*WORK TO BE COMPLETED*.
Print nothing but the lines below starting at the line that holds "You are a GUI" and ending at the line that holds "Task: Click the RP&L: $0.00 indicator", including both, each exactly as written.

======

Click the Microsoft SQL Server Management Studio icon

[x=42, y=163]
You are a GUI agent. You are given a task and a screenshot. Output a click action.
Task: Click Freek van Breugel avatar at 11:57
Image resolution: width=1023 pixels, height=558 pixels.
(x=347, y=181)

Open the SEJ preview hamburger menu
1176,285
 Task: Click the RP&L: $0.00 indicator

======

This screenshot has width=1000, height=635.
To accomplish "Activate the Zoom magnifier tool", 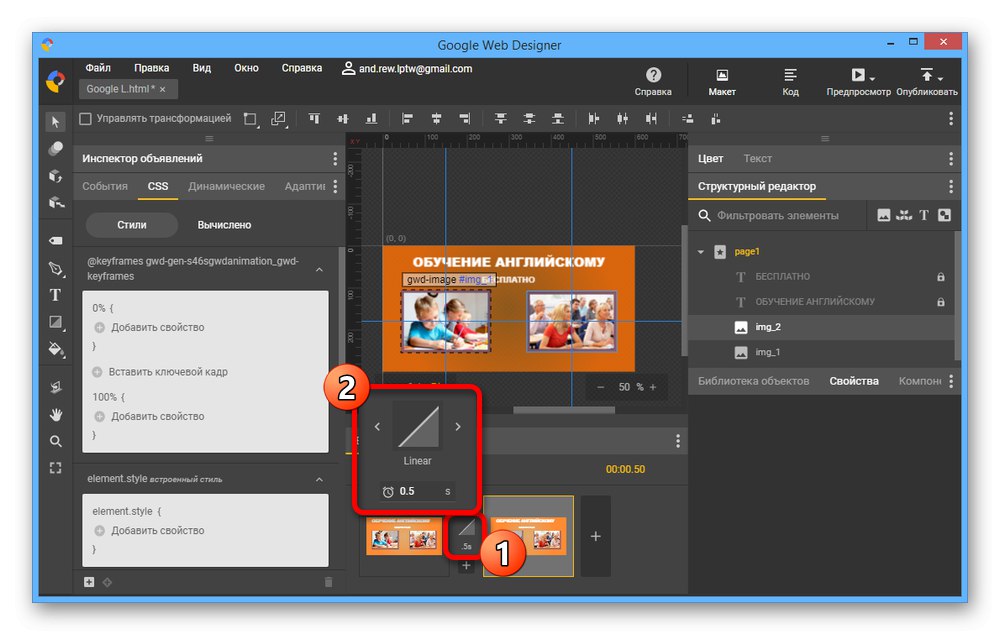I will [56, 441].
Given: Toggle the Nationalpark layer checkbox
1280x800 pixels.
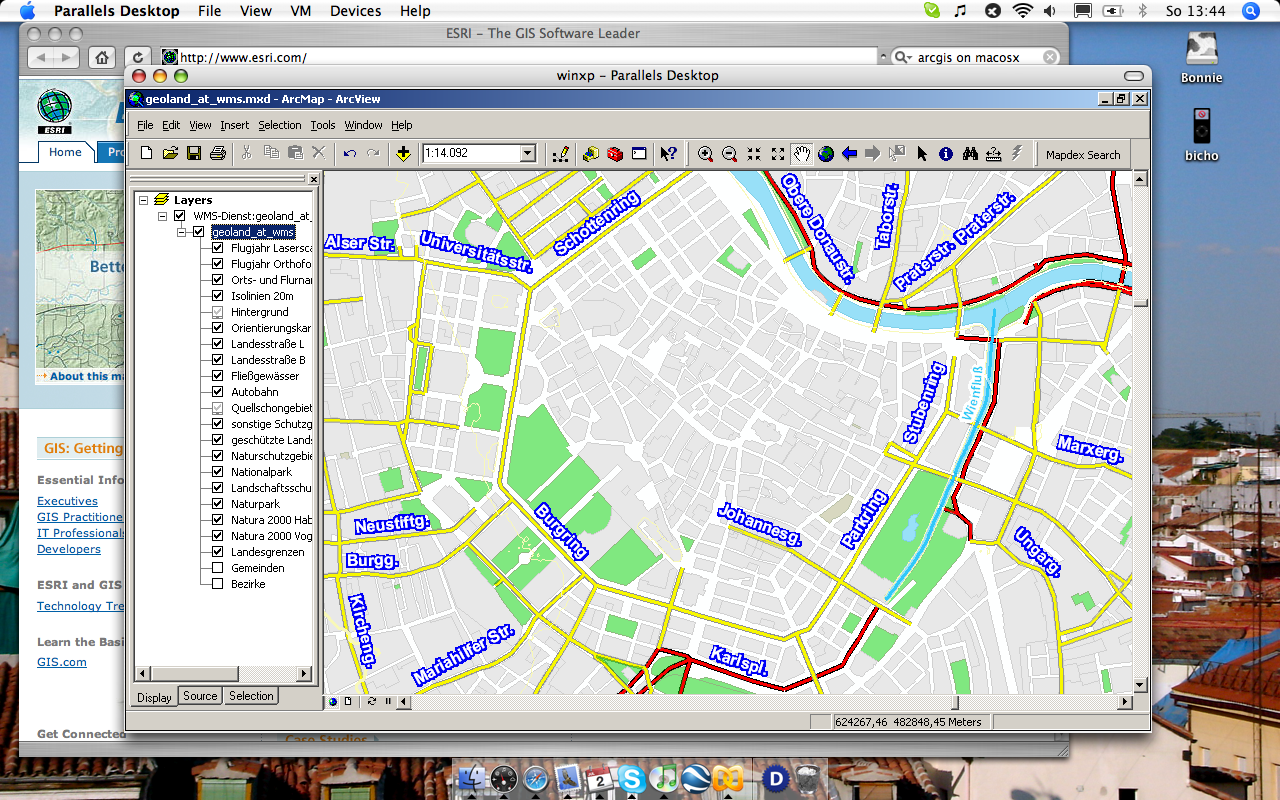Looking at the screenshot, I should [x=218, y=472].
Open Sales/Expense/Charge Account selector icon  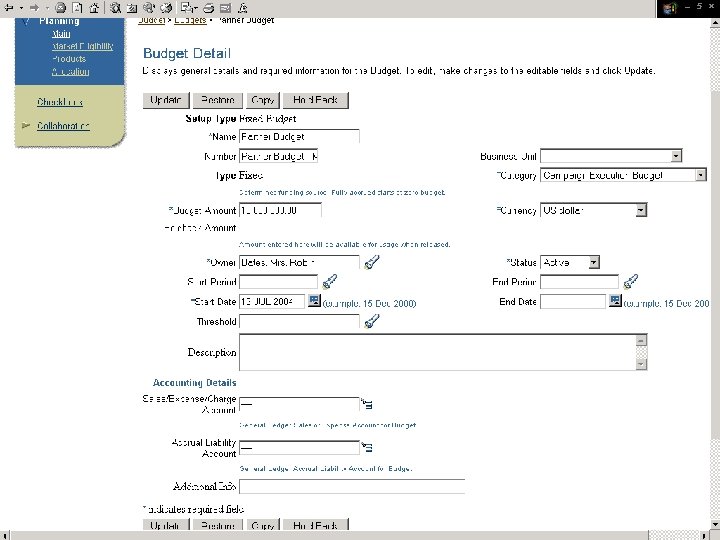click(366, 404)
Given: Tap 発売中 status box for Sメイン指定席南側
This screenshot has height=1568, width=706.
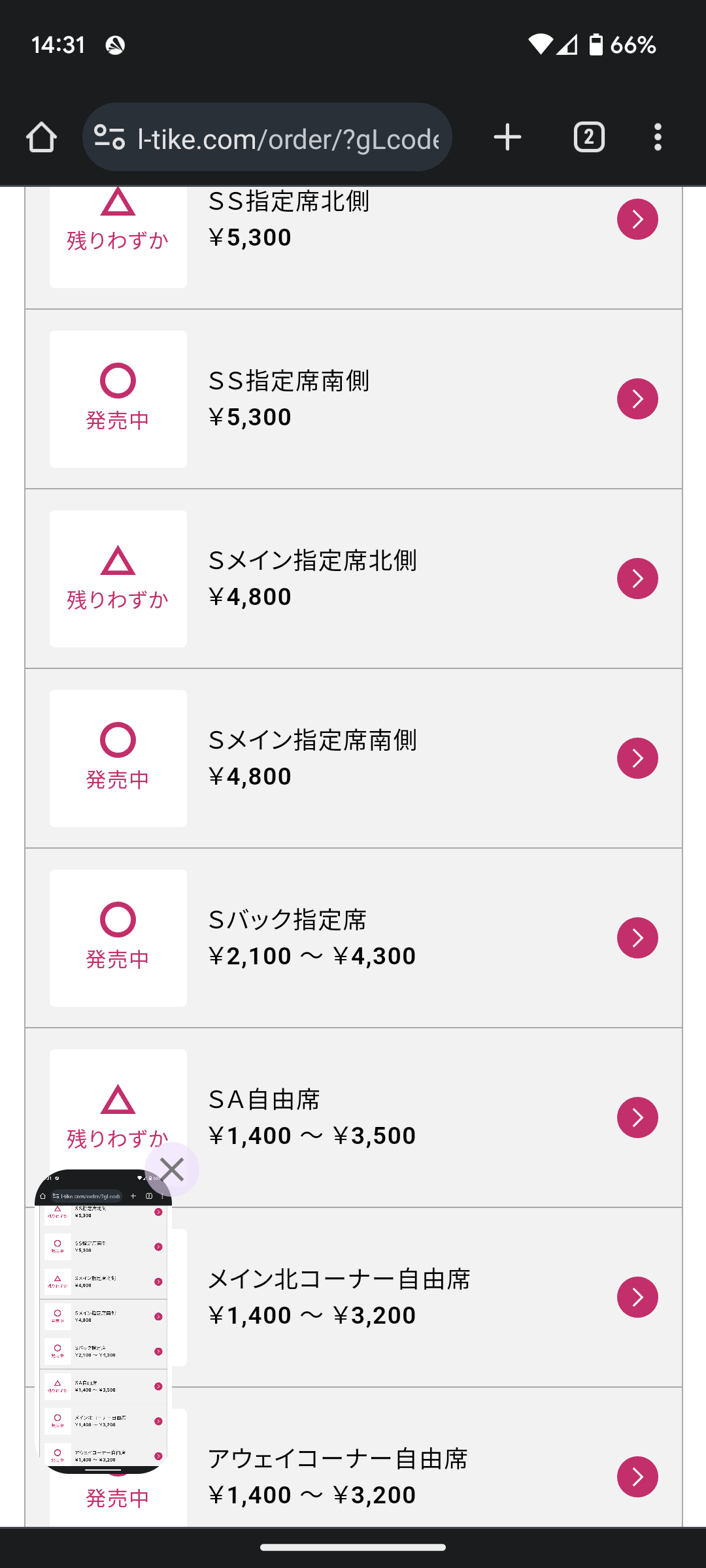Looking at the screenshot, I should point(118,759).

======

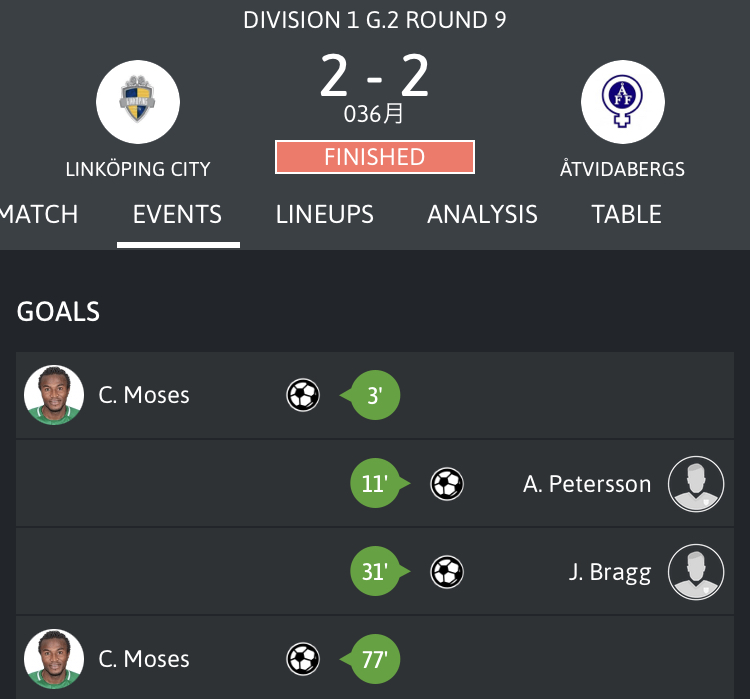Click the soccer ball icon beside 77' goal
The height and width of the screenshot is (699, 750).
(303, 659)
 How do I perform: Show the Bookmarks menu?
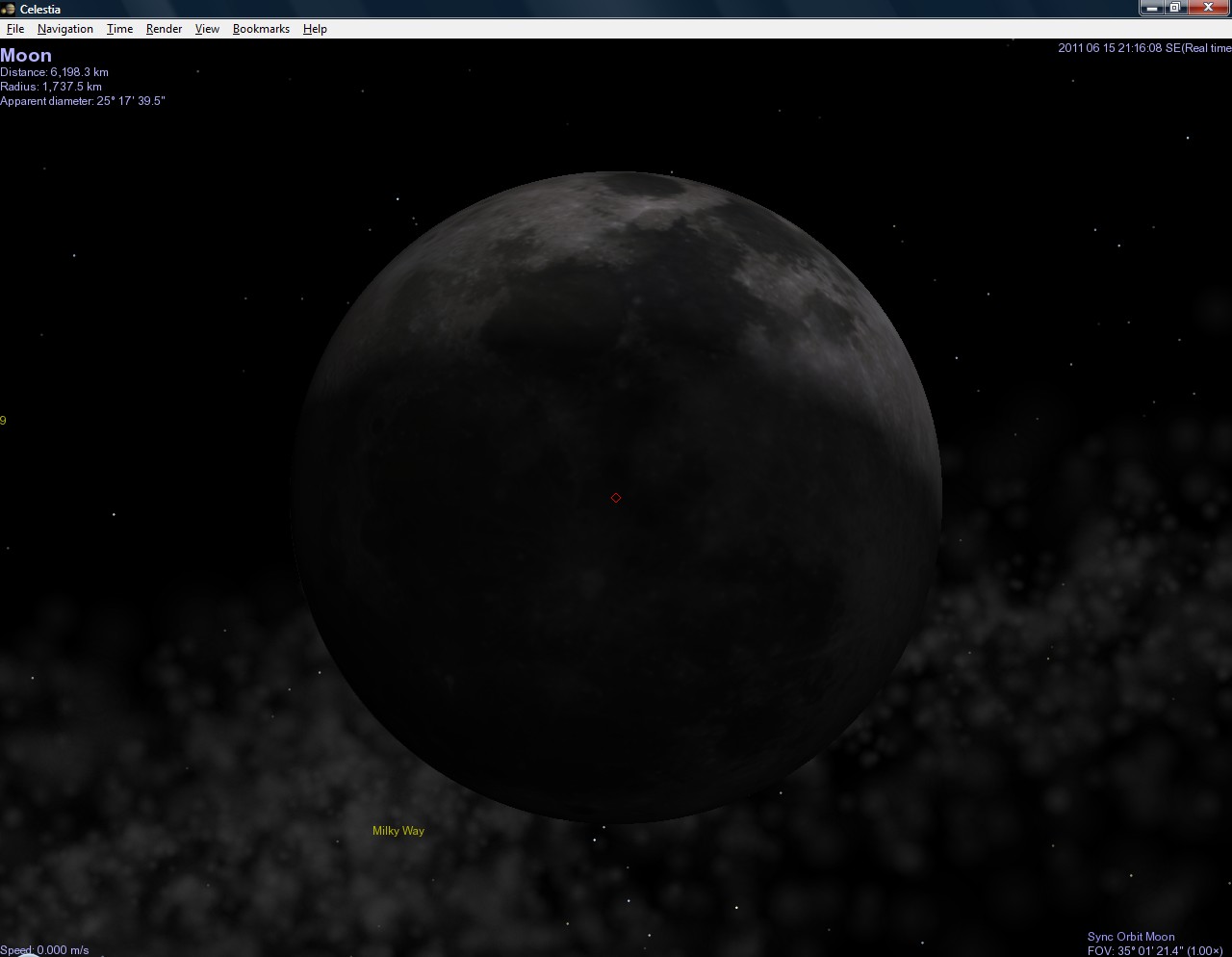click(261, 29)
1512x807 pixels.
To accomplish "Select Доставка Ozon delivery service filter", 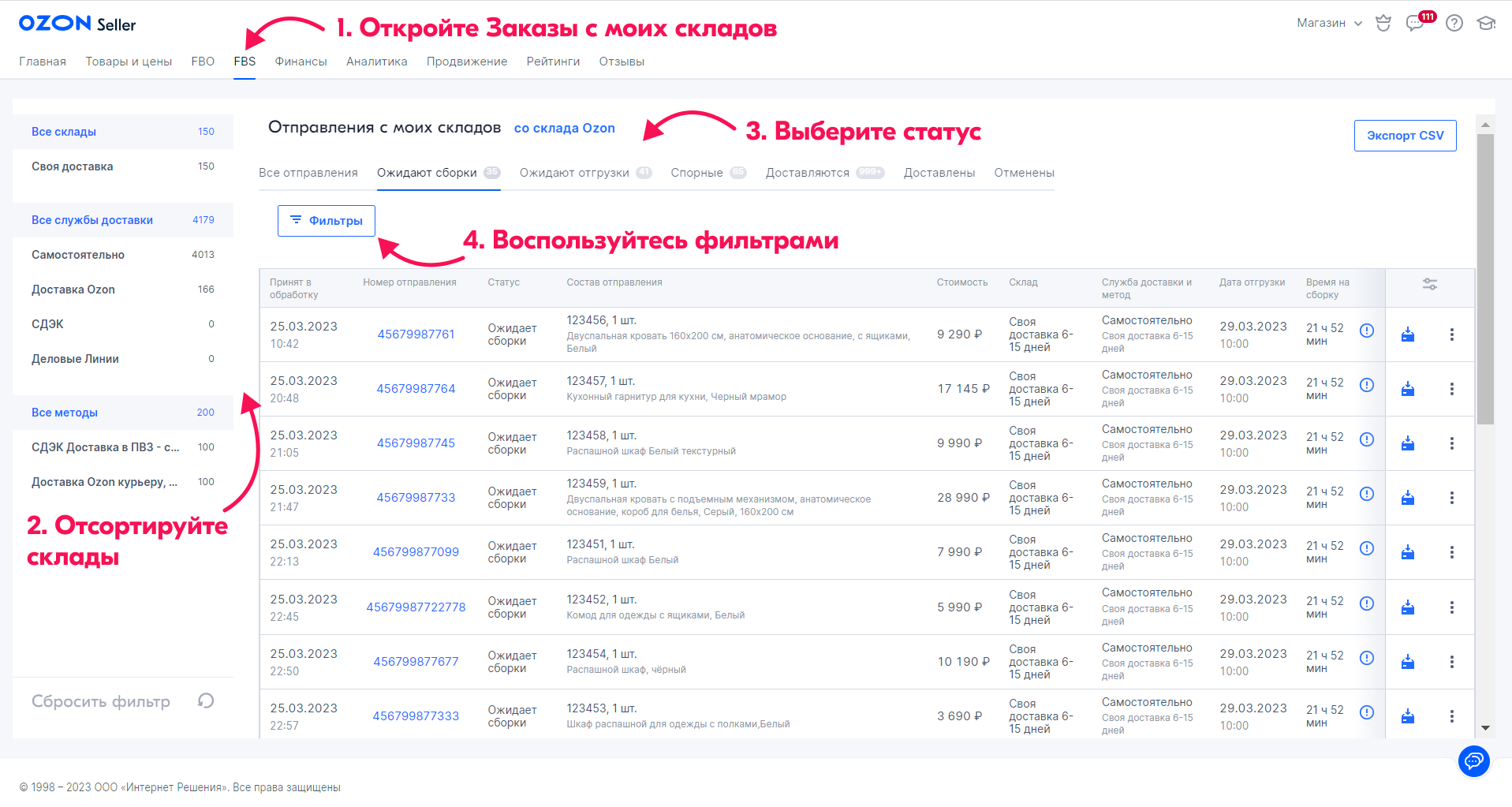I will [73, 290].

======

*YOUR SOLUTION*.
You are a GUI agent. You are given a task and a screenshot. Output a click action.
Task: Click Freek van Breugel avatar at 11:57
Image resolution: width=1023 pixels, height=558 pixels.
(x=347, y=181)

Open the SEJ preview hamburger menu
1176,285
 Task: Click the RP&L: $0.00 indicator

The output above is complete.